Mampu menguasai seni segala macam senjata, lihai dalam ilmu keprajuritan, ahli dalam meracik strategi dan selalu tepat menentukan formasi perang, menjadikan guru Drona sebagai kesatria yang disegani. Atas faktor itulah, dalam perang Bharatayudha, Drona diangkat menjadi Senopati Agung Kurawa setelah gugurnya Bisma oleh pangeran Hastinapura Duryudana, keputusan rasional tak terbantahkan. Sulit untuk membedakan keduanya, sama-sama hebat, kuat, mampu dan cerdas. Yang membedakan, Bisma cucu Raja Pratipa dari trah Candrawangsa, keturunan Maharaja Kuru, pemilik tegal bernama Kurukshetra. Prabu Santanu merupakan ayah Bisma yang memerintah di Hastinapura. Sedangkan Drona keturunan keluarga Brahmana, putera dari pendeta Bharadwaja. Drona yang miskin menghabiskan masa mudanya dalam kesederhanaan dan sahaja. Namun berangsur-angsur, ekonomi keluarganya mengalami perbaikan setelah Drona diangkat sebagai guru, sekaligus kesatria penting dalam membentengi kekuatan Hastinapura.
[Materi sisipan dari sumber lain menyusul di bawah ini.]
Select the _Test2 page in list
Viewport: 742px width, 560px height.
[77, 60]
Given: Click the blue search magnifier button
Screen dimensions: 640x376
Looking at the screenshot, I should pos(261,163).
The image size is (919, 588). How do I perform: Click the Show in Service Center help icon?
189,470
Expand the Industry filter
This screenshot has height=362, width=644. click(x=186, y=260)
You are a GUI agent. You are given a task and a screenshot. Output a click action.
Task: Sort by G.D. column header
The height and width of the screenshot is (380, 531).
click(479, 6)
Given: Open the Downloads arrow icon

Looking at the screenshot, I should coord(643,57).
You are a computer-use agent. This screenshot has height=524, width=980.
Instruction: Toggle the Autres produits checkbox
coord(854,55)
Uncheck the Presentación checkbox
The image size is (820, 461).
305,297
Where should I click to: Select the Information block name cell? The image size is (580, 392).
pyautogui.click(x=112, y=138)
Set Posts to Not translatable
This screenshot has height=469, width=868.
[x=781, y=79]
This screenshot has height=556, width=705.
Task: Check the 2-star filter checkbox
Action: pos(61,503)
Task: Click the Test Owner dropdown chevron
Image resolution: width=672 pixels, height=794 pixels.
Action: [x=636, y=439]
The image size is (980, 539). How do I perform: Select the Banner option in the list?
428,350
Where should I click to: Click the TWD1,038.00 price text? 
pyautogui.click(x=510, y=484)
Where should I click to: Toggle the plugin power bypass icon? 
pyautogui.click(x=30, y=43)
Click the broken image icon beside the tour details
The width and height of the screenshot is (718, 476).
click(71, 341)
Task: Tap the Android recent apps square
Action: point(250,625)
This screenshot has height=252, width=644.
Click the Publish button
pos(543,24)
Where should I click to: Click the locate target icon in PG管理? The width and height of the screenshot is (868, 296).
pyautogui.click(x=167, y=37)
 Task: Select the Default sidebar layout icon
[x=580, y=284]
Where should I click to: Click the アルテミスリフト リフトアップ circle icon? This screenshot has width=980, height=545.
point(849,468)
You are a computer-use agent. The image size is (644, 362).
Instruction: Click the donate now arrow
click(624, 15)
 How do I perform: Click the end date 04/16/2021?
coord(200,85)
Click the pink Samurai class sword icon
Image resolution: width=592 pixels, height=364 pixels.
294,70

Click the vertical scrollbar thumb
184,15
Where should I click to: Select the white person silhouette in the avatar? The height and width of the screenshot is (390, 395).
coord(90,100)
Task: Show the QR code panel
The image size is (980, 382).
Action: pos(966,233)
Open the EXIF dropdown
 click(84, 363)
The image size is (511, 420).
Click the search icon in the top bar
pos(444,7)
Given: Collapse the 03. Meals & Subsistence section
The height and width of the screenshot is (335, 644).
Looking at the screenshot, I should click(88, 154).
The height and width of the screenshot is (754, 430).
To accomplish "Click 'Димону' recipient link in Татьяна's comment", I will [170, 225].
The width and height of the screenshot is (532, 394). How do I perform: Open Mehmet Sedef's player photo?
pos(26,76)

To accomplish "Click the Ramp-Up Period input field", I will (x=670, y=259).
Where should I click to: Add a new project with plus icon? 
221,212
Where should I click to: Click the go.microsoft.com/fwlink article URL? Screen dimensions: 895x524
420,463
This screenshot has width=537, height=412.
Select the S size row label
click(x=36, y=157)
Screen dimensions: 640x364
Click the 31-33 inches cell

Drajat yang lebih tinggi didapatkan karena penghargaan terhadap ilmunya, satu sisi. Disisi yang lain, Drona menjadi pelengkap alat kuasa kerajaan, patuh-tunduk terhadap titah sang penguasa, siap mendukung setiap kebijakan sang raja.
Sebab kemampuannya, para putra mahkota, keturunan para raja berbondong-bondong ‘diasramakan’ untuk menempa diri menjadi kesatria yang hebat. Sebut saja Yudistira, Bima, Arjuna, Nakula dan Sadewa putra pandu. Guru Drona juga mencetak kesatria seperti Duryudana, Dursasana dan seratus para putra Destrarastra dalam menguasai keahlian dalam ilmu perang. Kenapa ilmu perang? Tentu, dalam sebuah kerajaan dibutuhkan para kesatria tangguh untuk menjaga, membela kehormatan nama besar kerajaan.
Lalu apa hubungan guru Drona dan konteks kekuasaan saat ini? Drona hanya tokoh dalam metos pewayangan, tidak memiliki urgensi dan berkaitan langsung dengan kekuasaan. Meski demikian, tokoh Drona mungkin relevan dikaitkan dengan pola-perilaku kekuasaan dalam memperlakukan guru sebagai obyek politis penguasa. Inilah deskripsi. Guru selalu menjadi bagian penting dalam keberlangsungan, tumbuh-suburnya kekuasaan. Bahkan guru perlu dieksploitasi, dipolitisasi, dan diintimidasi untuk kepentingan dominasi elit politik. Sebagai obyek politik, guru menuruti setiap rencana, janji, dan alibi kekuasaan. Dalam sebuah spektrum politik lokal kekinian Kabupaten Pamekasan, guru menjadi salahsatu unsur kuat dalam meraih dukungan. Tak pelak, ketika janji politik peningkatan honor GTT/GTY guru sekolah swasta dan madrasah setara dengan UMK Pamekasan, yakni Rp 900 ribu per bulan menjadi komoditas opini yang paling ampuh menarik simpati para guru. Seperti tetesan air hujan saat kemarau panjang, dahaga lama seolah terobati seketika. Siapa yang tidak bangga mendapati kabar menyenangkan seperti itu. Yakin, semua guru berharap janji itu benar, janji yang nyata. Inikah intrik kekuasaan? Ketika janji hanya janji, dan kekuasaan menjadi ilusi. Dilema guru, pelengkap derita. Wallahu’alam!